Contemplative photographer begs me to soften my gaze even. Things I might have ignored before, I see now. I look up, down, around. . . . . I notice color, shape, texture, pattern. And at times, I try to see “meaning.” I think that’s the English teacher/literary scholar in me coming out at times.

I would like you join me over the next few weeks to explore the ideas from Paintner’s book with me. You can Facebook me, or comment below. I’ll be here.

ReFrame

There are times I live within a frame. In a speech communications course I taught in the past, we discussed that we have a “frame of reference” that influences how we all communicate and how we receive communications. Included in that frame are our family backgrounds and experiences, our education background, socioeconomic class, values, religious/spiritual beliefs, cultural background, and a host of other influences. These things affect the way we see the world as well.

IMG_5328

I am in need of reframing things. I noticed that I have not posted anything in over a month. I’ve written nothing since July 24. It seems longer than that. So much has happened in the last month and a week: my father had two hospitalizations; I taught four sections of English Composition and Written Communication; my father passed away; a close friend, cousin, and neighbor (same person—all of the above) also passed away suddenly. Although I have been on a short hiatus from teaching, it seems that time has slowed down.

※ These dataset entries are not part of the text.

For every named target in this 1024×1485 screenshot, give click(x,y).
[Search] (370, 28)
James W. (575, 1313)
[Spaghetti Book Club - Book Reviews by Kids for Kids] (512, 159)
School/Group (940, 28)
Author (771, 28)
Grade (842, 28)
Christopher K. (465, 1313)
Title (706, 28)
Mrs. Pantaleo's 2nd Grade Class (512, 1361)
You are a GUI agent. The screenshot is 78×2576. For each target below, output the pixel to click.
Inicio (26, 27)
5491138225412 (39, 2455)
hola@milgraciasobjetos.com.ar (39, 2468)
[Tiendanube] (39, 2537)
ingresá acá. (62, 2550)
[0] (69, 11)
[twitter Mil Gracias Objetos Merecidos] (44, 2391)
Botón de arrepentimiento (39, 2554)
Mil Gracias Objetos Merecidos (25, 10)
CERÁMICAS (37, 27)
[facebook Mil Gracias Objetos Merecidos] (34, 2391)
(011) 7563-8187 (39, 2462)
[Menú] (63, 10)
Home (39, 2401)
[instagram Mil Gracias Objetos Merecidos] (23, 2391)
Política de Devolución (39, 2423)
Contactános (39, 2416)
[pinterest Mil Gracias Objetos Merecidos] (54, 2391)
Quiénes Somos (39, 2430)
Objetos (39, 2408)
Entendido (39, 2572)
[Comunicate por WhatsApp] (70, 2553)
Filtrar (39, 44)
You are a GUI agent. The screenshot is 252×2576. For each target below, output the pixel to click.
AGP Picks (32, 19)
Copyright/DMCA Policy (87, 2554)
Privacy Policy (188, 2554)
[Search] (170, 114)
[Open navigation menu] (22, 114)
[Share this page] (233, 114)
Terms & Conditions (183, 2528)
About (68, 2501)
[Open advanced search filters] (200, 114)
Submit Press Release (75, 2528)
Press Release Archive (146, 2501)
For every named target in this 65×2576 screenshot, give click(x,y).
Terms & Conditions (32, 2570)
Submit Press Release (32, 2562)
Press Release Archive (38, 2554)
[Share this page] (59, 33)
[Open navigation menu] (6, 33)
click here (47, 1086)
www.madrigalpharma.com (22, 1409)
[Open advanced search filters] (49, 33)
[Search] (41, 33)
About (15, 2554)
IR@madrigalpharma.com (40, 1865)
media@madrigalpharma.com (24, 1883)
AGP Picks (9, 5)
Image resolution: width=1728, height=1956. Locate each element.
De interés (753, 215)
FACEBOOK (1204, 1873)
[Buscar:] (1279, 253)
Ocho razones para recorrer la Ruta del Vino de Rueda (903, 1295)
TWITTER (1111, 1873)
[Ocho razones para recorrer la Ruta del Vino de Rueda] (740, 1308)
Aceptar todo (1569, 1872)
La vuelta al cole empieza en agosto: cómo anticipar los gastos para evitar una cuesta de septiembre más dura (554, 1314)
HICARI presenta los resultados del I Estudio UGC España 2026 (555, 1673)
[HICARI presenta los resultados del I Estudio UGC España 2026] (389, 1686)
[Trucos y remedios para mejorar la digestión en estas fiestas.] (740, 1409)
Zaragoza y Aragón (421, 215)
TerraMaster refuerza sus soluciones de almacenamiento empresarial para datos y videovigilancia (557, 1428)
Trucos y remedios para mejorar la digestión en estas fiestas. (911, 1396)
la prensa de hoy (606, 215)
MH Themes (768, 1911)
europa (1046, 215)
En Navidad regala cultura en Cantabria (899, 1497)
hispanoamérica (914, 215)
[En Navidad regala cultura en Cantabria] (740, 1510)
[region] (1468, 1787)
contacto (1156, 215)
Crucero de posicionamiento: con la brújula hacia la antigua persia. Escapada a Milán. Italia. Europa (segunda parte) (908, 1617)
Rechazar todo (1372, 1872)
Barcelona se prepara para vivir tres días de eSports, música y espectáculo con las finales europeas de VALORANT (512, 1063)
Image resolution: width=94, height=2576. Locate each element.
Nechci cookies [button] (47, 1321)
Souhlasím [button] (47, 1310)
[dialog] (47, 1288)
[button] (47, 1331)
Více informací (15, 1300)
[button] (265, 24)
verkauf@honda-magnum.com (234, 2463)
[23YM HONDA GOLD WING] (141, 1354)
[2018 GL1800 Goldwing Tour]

I admit that my grief has held me back. I have not wanted to see the world and its wonders and gifts. I admit that I have been merely putting one foot in front of the other and doing only those things that must be done. But now, I feel the call to move forward and to do something to move forward. It is time to “reframe.”

We all know what a frame is: it is a square or rectangle or circle or whatever shape that you want to enclose something, usually something like a picture or painting or photograph or perhaps even a certificate, a letter, a first paycheck. . . . The frame encloses it. In photographic language, the frame is what we see when we look through the view finder of the camera. We look at the world through a frame that includes and excludes things.

Sometimes, I see the same things. During the last two weeks, I have seen the world through the frame of grief. As a wise physician’s assistant told me when he declared that my arm had healed, it is time to start living again. The wound has healed over; now it is time to get back into the world. Thus, I begin to reframe.

untitled-5

Google definitions points out two meanings of reframe: “1. to place (a picture or photograph) in a new frame; 2. frame or express (words or a concept or plan) differently.” Over the next several weeks, my plan for this space is to reframe it as I begin to reframe my vision of the world, not through the frame of grief, although I admit that I am not through grieving, but through eyes that will celebrate the beauty of every day life—even when the beauty is framed with grieving.

During September, and perhaps even into October, I am exploring what it means to see and to express life differently. I hope that you will join me in this new time.